个项目 projects for

篇文章 articles for

名合伙人 principals for

Hongshou fang

鸿寿坊
上海市普陀区 Putuo, Shanghai
图库Gallery

“商业空间的城市更新设计,更需要建筑师关注运营规律,同时运用丰富的想象力,在延续历史文脉的基础上,利用新旧之间的碰撞融合,为城市公共空间塑造崭新特质。”
——王彦,goa大象设计总建筑师

鸿寿坊位于上海市普陀区,北邻长寿路,原址是一片始建于1933年,包含多条里弄的石库门住宅。随着里弄建筑逐渐破败老化,地块被纳入城市更新范围内,goa大象设计于2018年受业主委托,承接了这一项目的规划设计工作,将鸿寿坊更新为多功能、高容积率的商业办公综合体。规划方案的总体格局与更新策略延续至项目建成开放。

01 大隐于市的寻常里弄

鸿寿坊所在的长寿路地区是历史悠久的商业中心,20世纪初,该地区集中开发了大量工厂,工人在工厂周边聚居,形成了包括鸿寿坊在内的连片住宅区,服务于产业人口的商铺同步发展,一度使长寿路得到“沪西商业第一街”的美誉,2018年,为高层建筑所环绕的鸿寿坊是经历高强度再开发的长寿路商圈内为数不多尚存的里弄街区之一。然而,规划设计介入时,动迁工程已经启动,大部分建筑均有所残损。作为20世纪初的“经济适用住宅”,鸿寿坊既有的石库门里弄均为一般历史建筑,除部分装饰艺术风格的门头构件外,艺术价值相对有限,但里弄呈现的鱼骨状平面格局与沿街转角处的连续界面,则表现出典型的城市肌理特征。基于历史建筑保护顾问的甄别结果,设计团队采取三种因地制宜的保护方式:原址保护、整体复建与构件再利用。西康路与新会路街角的三栋建筑保存状况较好,因此在进行简单修缮后完整保存;相邻的四栋里弄建筑在测绘后整体复建;其余建筑由于结构受到严重破坏而被拆除,但有价值的石库门构件与建筑材料将被保留,并应用到修缮与复建过程中。

02 记忆的复苏与新生

历史上的石库门里弄是为普通人设计的住宅,并逐渐演化为邻里间生活与交往活动发生的场所。为此,规划设计在前期调研时即希望更多保留里弄建筑亲近生活的近人尺度,探索在当代生活需求指引下的多样化利用方式,形成真实,易感知的独特空间。然而,当不再作为住宅被使用时,里弄建筑如何延续邻里空间的集体认同感?设计团队尝试从空间的原生形态中寻求启发。在动迁开始前,鸿寿坊沿街建筑的一层普遍被作为商铺使用,二层则用于居住。 这一传统可以追溯到鸿寿坊建成的20世纪30年代。

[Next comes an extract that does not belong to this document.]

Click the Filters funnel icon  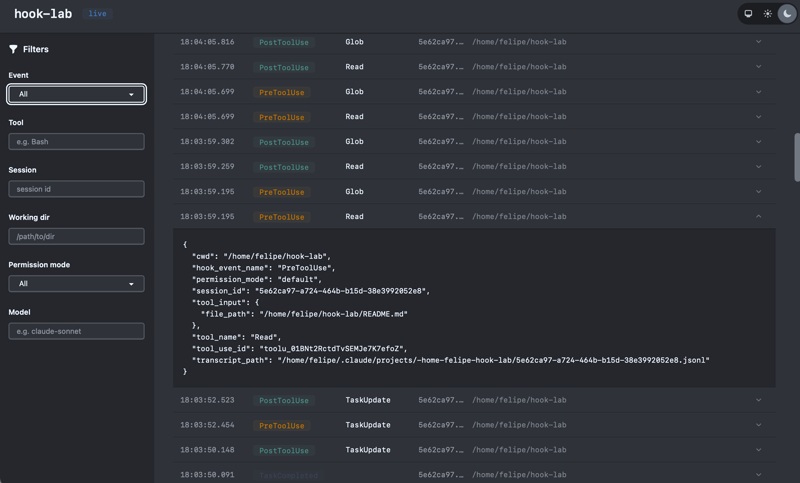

阿尔多·罗西曾在《城市建筑学》中将城市描述为“众多被认同事物的聚合”,与“不同时代和地点的特定生活”相关。对周边的居民乃至上海市民而言,“上宅下铺”的里弄空间利用方式正是一种得到广泛认同的原型。

规划设计希望保留并拓展这种原型,并将其转译为更适合现代生活的形式。沿街“外市”得到保留,容纳富有烟火气的餐饮与零售店铺;同时,商业空间渗透入原本用于居住的“内坊”,里弄内部也成为了人声鼎沸的步行街。基于“里弄”与“市集”两种类型学要素,上位规划中的社区菜场需求成为了规划设计的机遇。设计团队将“里弄”视作一个容器,而“市集”则成为被容纳的功能,两者的碰撞与融合形成了独具匠心的“里弄市集”空间。西侧的三栋里弄建筑内部“掏空”,拆除隔墙,并在建筑间的两条支弄上方加盖玻璃屋顶,三条里弄由此成为了一栋拥有通透开阔空间的商业建筑,容纳菜场与餐饮结合的FOODIE SOCIAL鸿寿坊食集,在建成开放后成为街区中最受欢迎的标志性空间。

03 新旧共生的综合开发

鸿寿坊原有里弄住宅的容积率仅为0.9,但开发规划中所要求的容积率达到4.1,并包括了高层办公、菜场、社区配套、公交整流站与地下车库等多元功能,给规划设计带来挑战。为满足容积率需求,原有里弄建筑拆除后留下的空地规划有两栋高层办公塔楼。设计团队进行反复测算,推敲出合理的高度与位置,以东西错位布局为北侧住宅让出了日照空间。总图规划保存了原有里弄的主支弄关系与鱼骨状肌理,并基于新功能的需求优化巷弄尺度以改善使用者的空间体验。入口和中心广场被打造成开阔的空间节点,作为聚集与交往的公共空间。新建办公塔楼的裙房与复建建筑相贴邻,新旧建筑的对话创造出极富特色的入口门厅形象,令使用者在现代生活的快节奏中触摸到历史的温度。在规划设计阶段,设计团队即考虑到整个生命周期内的资源消耗。保护策略中对旧建筑拆除后的老材料进行复用,以减少能耗和碳足迹。绿化设计在巷弄中植入绿化节点,并延伸到裙房屋顶,改变了石库门里弄高密度、低绿化率的传统面貌,为社区提供触摸自然的窗口。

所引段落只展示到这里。